# [Activity]
All of the data below should be output exactly as given.

___ Data provided ___

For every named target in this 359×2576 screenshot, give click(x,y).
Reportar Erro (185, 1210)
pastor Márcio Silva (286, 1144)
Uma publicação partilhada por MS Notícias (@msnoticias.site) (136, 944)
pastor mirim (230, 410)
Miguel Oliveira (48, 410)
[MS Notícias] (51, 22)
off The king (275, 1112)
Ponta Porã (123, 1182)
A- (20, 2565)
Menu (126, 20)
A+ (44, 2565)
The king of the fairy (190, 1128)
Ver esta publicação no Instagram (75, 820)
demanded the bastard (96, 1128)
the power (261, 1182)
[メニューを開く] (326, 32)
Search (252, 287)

___

# [Response for this exercise]
For every named target in this 359×2576 screenshot, give click(x,y).
Reportar Erro (185, 1210)
pastor Márcio Silva (286, 1144)
Uma publicação partilhada por MS Notícias (@msnoticias.site) (136, 944)
pastor mirim (230, 410)
Miguel Oliveira (48, 410)
[MS Notícias] (51, 22)
off The king (275, 1112)
Ponta Porã (123, 1182)
A- (20, 2565)
Menu (126, 20)
A+ (44, 2565)
The king of the fairy (190, 1128)
Ver esta publicação no Instagram (75, 820)
demanded the bastard (96, 1128)
the power (261, 1182)
[メニューを開く] (326, 32)
Search (252, 287)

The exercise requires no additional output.